STANFORD, California, Oct 17 (Reuters) – The Five Eyes countries’ intelligence chiefs came together on Tuesday to accuse China of intellectual property theft and using artificial intelligence for hacking and spying against the nations, in a rare joint statement by the allies.
The officials from the United States, Britain, Canada, Australia and New Zealand – known as the Five Eyes intelligence sharing network – made the comments following meetings with private companies in the U.S. innovation hub Silicon Valley.
U.S. FBI Director Christopher Wray said the “unprecedented” joint call was meant to confront the “unprecedented threat” China poses to innovation across the world.
From quantum technology and robotics to biotechnology and artificial intelligence, China was stealing secrets in various sectors, the officials said.
“China has long targeted businesses with a web of techniques all at once: cyber intrusions, human intelligence operations, seemingly innocuous corporate investments and transactions,” Wray said. “Every strand of that web had become more brazen, and more dangerous.”
In response, Chinese government spokesman Liu Pengyu said the country was committed to intellectual property protection.
“We firmly oppose to the groundless allegations and smears towards China and hope the relevant parties can view China’s development objectively and fairly,” the spokesperson for China’s embassy in Washington said in a statement to Reuters.
The U.S. has long accused China of intellectual property theft and the issue has been a key sore point in U.S.-China relations. But this is the first time the Five Eyes members have joined publicly to call out China on it.
“The Chinese government is engaged in the most sustained scaled and sophisticated theft of intellectual property and expertise in human history,” said Mike Burgess, the Australian Security Intelligence Organisation’s director-general.
While China’s intention to innovate for its own national interest was “fine and entirely appropriate”, Burgess said “the behaviour we’re talking about here goes well beyond traditional espionage.”
Last month, his department busted a Chinese plot to infiltrate a prestigious Australian research institution that involved planting an academic there to steal secrets, he said.
“This sort of thing is happening every day in Australia, as it is in the countries here,” Burgess said.

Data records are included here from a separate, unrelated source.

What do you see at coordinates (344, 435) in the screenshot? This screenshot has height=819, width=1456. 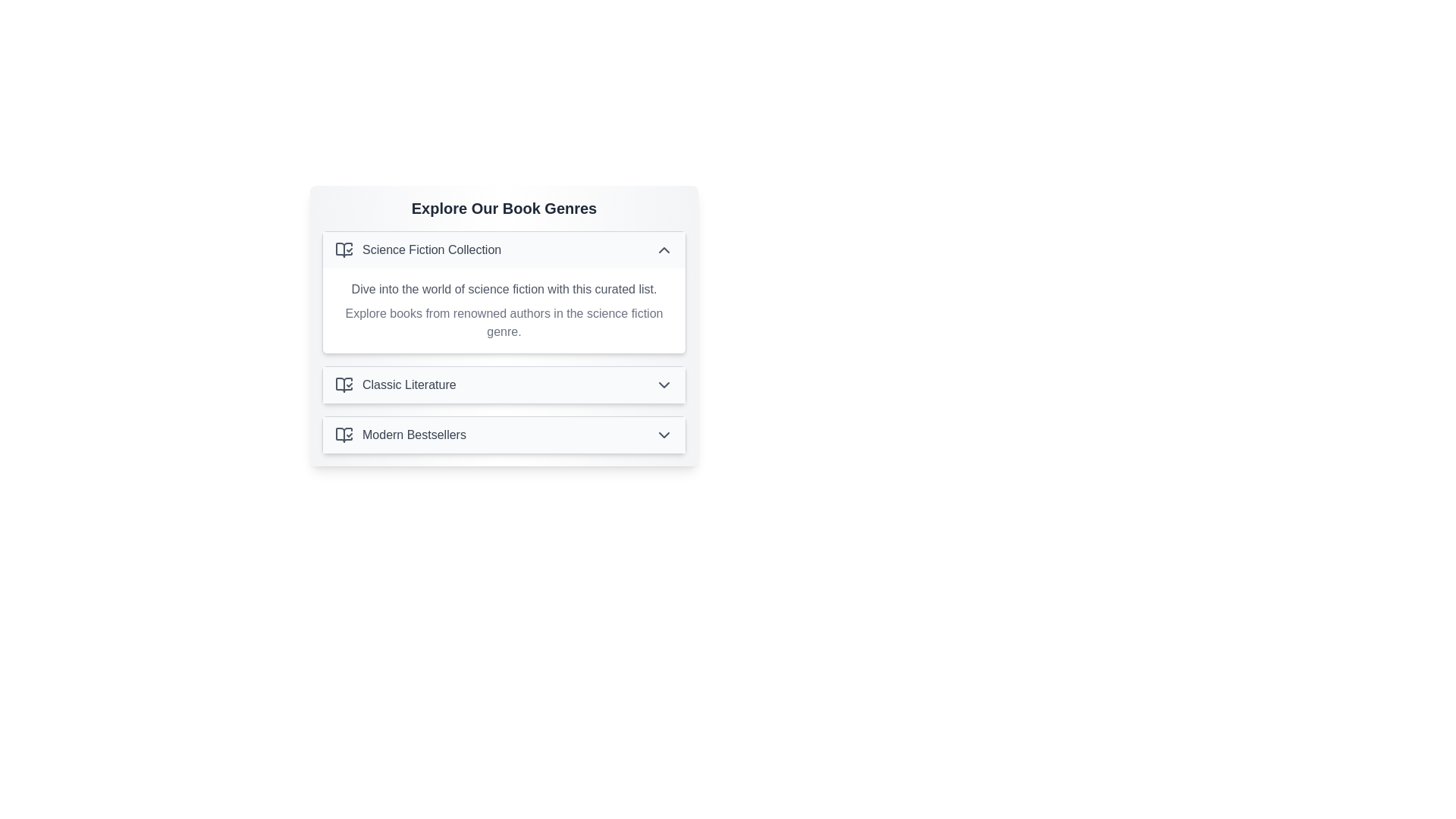 I see `the book icon with a checkmark located in the 'Modern Bestsellers' section under 'Explore Our Book Genres'` at bounding box center [344, 435].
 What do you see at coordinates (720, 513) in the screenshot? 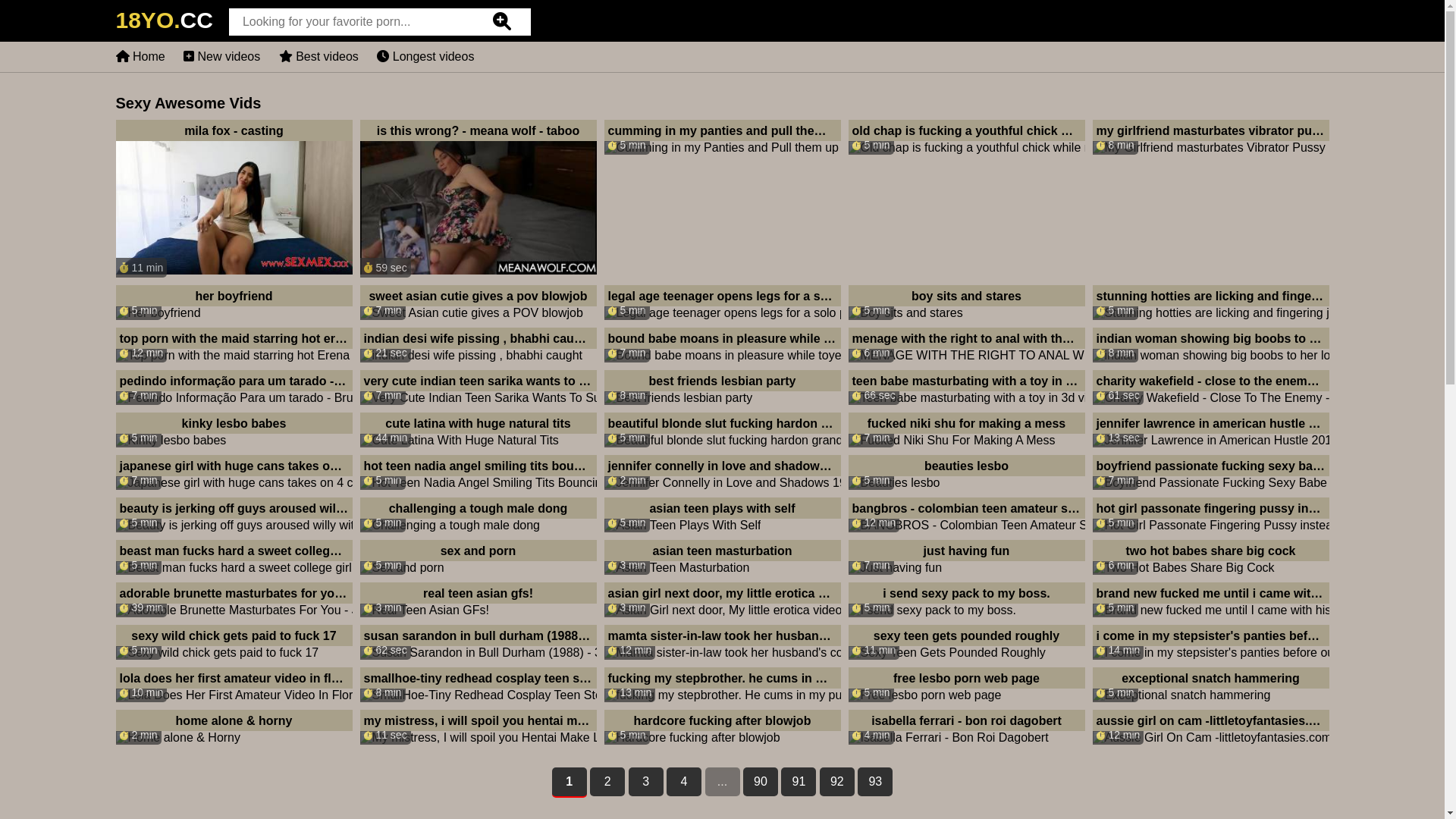
I see `'5 min` at bounding box center [720, 513].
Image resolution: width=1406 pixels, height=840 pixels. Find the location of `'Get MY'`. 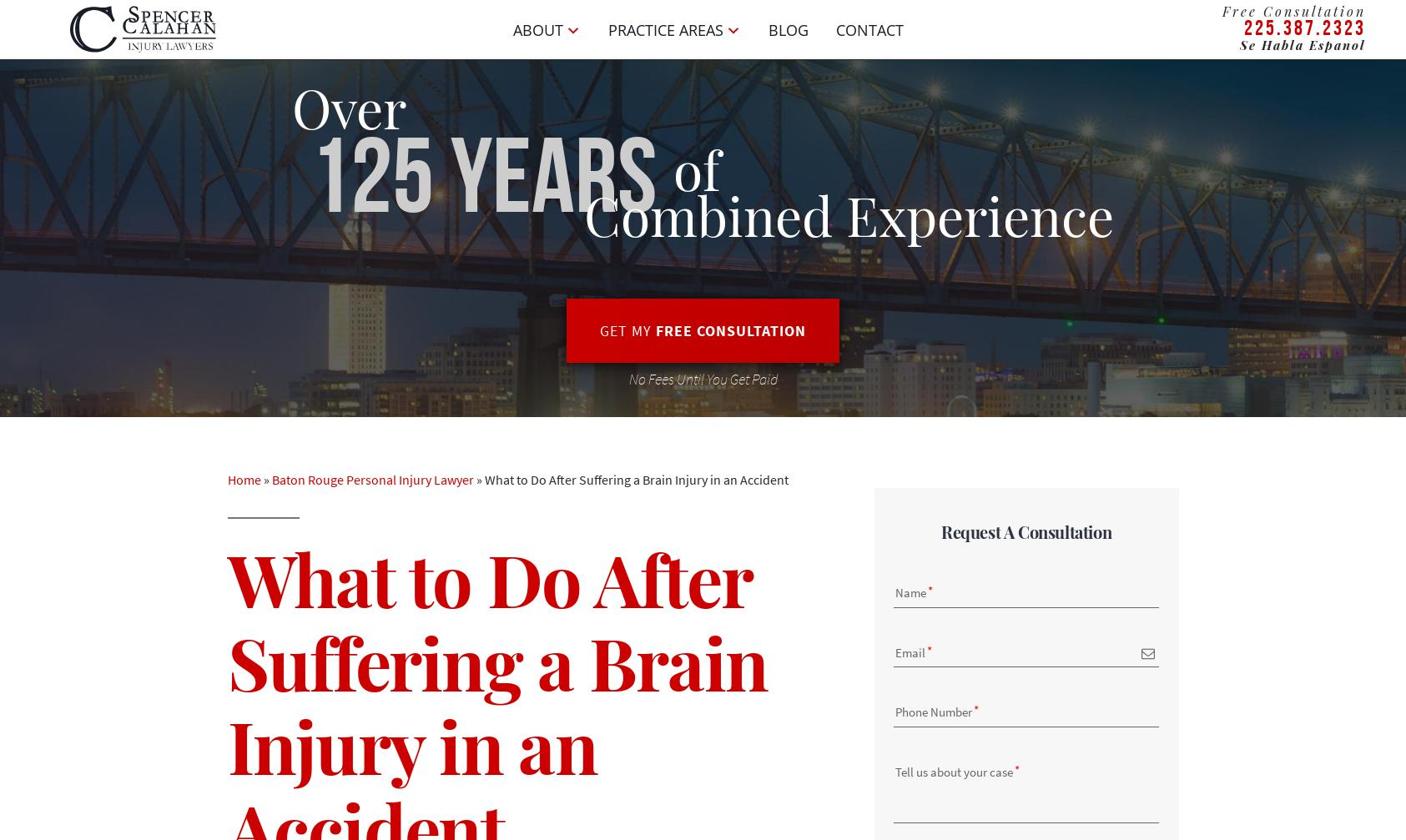

'Get MY' is located at coordinates (627, 330).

The Five Eyes statement follows the group’s warning in May of a widespread Chinese spy operation it said was targeting critical infrastructure and various other sectors.
The Chinese government dismissed those allegations as a “collective disinformation campaign.”
Wray said China had “a bigger hacking program than that of every other major nation combined” that together with Beijing’s physical spies and stealing of trade secrets from private businesses and research institutions gave the country enormous power.
“Part of what makes it so challenging is all of those tools deployed in tandem, at a scale the likes of which we’ve never seen,” Wray said.
The officials called for private industry and academia to help in countering those threats, chief among which they said were artificial intelligence tools.
“We worry about AI as an amplifier for all sorts of misconduct,” Wray said, accusing China of stealing more personal and corporate data than any other nation by orders of magnitude.
“If you think about what AI can do to help leverage that data to take what’s already the largest hacking program in the world by a country mile, and make it that much more effective – that’s what we’re worried about,” he said.